In 1932 she left for Brescia in order to be admitted into the Ancelle della carità after she met one of the order's religious in her hometown around that time. In 1938 she made her perpetual profession and assumed the religious name "Lucia dell'Immacolata" and started to live at the order's motherhouse in Brescia. Ripamonti was later diagnosed late with a serious illness and she began to offer herself to God as a victim for the reparation of souls while receiving treatment in hospital. Ripamonti had a deep devotion to Nostra Signora di Lourdes and would often serve the priests that visited the motherhouse to undergo the Spiritual Exercises. Her devotion also extended to the order's foundress, Maria Crocifissa di Rosa, who was canonized just under a month before Ripamonti died.

Ripamonti died in 1954 at the Ronchettino Hospital and her remains were interred in Brescia in the motherhouse's chapel.

==Beatification==
The order's ninth Superior General Eugenia Menni made a formal request for the cause to be launched and the Brescia diocese started to prepare for the cause to be launched. The Congregation for the Causes of Saints issued the formal "nihil obstat" (no objections) decree on 1 December 1992 that titled Ripamonti as a Servant of God and allowed for the cause to be launched. The diocesan process was conducted in Brescia under Bishop Bruno Foresti and upon its closure was transferred to Rome where the C.C.S. would begin their own work on the cause; the congregation issued a decree on 10 November 1995 that validated the diocesan process.

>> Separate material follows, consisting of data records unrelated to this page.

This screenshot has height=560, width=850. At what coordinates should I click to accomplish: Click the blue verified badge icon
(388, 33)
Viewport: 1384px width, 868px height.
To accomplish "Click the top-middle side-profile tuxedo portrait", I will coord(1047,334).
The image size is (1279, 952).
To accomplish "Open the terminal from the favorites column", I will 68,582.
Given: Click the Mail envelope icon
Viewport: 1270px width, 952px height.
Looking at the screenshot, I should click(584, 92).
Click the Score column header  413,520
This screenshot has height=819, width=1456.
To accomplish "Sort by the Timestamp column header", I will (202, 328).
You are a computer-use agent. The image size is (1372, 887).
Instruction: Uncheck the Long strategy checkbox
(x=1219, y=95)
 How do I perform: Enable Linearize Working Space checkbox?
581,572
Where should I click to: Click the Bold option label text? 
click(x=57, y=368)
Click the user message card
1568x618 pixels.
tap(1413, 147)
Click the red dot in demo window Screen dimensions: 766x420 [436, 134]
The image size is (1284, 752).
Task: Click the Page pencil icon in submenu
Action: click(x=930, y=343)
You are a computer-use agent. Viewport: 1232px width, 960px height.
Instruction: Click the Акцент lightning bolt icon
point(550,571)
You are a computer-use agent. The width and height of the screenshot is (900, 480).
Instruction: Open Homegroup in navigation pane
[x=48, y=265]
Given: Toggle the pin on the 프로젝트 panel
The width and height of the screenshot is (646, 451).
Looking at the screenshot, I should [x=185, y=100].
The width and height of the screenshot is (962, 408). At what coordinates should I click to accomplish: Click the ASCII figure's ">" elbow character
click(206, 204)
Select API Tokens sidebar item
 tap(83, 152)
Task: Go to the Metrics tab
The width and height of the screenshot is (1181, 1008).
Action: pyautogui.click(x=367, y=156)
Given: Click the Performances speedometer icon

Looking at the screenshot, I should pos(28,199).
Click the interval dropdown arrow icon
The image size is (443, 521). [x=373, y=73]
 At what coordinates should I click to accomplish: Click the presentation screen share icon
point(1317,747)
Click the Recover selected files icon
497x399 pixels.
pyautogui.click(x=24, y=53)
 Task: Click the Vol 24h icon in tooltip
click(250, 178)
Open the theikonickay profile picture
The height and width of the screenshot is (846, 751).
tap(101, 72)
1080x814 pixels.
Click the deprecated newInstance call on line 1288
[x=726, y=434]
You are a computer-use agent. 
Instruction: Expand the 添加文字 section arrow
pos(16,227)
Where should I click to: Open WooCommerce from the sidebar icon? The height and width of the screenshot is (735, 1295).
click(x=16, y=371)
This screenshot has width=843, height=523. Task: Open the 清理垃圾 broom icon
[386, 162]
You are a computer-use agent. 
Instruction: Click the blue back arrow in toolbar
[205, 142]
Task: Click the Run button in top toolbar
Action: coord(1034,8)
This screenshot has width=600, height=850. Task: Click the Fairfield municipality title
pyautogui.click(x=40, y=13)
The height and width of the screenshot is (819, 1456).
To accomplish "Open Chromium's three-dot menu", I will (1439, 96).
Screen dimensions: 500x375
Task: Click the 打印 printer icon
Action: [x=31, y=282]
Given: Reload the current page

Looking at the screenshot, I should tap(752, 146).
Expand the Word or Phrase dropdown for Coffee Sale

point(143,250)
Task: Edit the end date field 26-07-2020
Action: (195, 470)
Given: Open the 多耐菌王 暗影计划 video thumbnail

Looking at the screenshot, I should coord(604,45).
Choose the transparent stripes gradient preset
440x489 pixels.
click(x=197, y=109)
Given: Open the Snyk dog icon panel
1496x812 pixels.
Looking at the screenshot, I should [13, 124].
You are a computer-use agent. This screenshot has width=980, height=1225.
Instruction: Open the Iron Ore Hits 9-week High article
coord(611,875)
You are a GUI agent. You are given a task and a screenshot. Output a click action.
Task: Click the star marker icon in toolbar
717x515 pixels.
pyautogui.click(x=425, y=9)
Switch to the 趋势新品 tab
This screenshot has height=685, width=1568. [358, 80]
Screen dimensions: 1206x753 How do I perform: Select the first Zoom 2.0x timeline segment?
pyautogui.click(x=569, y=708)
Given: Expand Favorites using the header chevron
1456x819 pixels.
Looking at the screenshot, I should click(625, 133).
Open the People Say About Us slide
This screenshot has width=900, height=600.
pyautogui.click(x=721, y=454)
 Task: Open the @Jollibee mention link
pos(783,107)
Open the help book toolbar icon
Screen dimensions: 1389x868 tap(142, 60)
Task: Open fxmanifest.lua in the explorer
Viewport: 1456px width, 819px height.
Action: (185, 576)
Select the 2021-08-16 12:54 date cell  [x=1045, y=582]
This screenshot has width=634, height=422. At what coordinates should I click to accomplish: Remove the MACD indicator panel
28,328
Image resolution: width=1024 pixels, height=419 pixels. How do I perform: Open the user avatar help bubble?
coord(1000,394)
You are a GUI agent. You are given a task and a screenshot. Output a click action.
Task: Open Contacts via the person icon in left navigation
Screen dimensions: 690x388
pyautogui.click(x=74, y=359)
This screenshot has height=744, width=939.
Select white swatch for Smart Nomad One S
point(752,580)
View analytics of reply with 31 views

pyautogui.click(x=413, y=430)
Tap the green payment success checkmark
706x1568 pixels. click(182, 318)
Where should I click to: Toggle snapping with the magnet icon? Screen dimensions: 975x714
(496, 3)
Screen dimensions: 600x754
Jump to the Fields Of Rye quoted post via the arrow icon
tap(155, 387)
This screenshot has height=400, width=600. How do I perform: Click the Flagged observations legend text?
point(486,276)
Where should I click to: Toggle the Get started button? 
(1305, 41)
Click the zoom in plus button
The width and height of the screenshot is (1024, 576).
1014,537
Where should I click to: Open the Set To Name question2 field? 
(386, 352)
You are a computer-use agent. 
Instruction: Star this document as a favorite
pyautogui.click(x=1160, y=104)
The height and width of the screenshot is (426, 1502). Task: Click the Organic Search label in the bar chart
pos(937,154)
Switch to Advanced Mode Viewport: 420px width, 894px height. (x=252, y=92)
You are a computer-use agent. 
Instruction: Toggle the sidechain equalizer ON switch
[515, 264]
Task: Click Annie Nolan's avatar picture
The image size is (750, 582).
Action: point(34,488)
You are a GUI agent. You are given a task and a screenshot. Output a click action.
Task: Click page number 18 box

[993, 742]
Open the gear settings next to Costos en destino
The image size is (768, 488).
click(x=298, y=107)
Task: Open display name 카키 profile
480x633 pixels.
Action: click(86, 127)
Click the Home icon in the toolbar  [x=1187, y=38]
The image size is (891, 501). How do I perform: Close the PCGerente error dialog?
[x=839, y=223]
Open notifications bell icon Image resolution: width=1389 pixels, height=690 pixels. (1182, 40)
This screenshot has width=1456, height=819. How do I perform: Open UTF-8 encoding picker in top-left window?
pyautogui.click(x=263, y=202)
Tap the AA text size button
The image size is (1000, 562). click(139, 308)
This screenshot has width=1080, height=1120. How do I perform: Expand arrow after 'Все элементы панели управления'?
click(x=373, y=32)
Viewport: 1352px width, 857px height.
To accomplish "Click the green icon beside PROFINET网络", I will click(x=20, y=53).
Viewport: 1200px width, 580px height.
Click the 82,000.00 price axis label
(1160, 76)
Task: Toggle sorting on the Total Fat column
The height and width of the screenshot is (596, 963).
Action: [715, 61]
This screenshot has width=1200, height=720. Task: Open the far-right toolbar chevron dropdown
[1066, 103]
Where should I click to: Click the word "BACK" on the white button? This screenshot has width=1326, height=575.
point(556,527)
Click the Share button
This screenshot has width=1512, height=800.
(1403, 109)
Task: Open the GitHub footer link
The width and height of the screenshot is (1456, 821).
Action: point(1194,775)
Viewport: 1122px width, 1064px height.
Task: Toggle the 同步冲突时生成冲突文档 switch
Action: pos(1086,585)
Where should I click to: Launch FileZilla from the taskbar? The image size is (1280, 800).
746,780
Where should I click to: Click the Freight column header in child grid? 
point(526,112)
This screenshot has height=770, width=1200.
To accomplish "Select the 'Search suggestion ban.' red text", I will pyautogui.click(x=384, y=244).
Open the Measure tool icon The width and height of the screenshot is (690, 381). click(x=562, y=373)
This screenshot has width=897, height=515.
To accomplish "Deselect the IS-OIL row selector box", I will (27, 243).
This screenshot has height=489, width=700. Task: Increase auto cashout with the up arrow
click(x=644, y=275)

Ripamonti became titled as Venerable on 27 February 2017 after Pope Francis signed a decree that acknowledged that Ripamonti had practiced heroic virtue throughout her life. The process to investigate a miracle attributed to her intercession (the prerequisite for her to be beatified) opened in the Bolzano-Brixen diocese on 7 August 2012 and closed just a few months later on 20 November. The miracle investigated was the 1967 healing of Irene Zanfino (then aged seven) who was involved in a near-fatal car crash. Pope Francis approved this miracle in a decree on 13 May 2019 that henceforth enables for Ripamonti to be beatified in Brescia; it was scheduled for 9 May 2020 but postponed due to the COVID-19 pandemic though later rescheduled and celebrated on 23 October 2021.

The current postulator for the cause is Paolisa Falconi who comes from Ripamonti's order.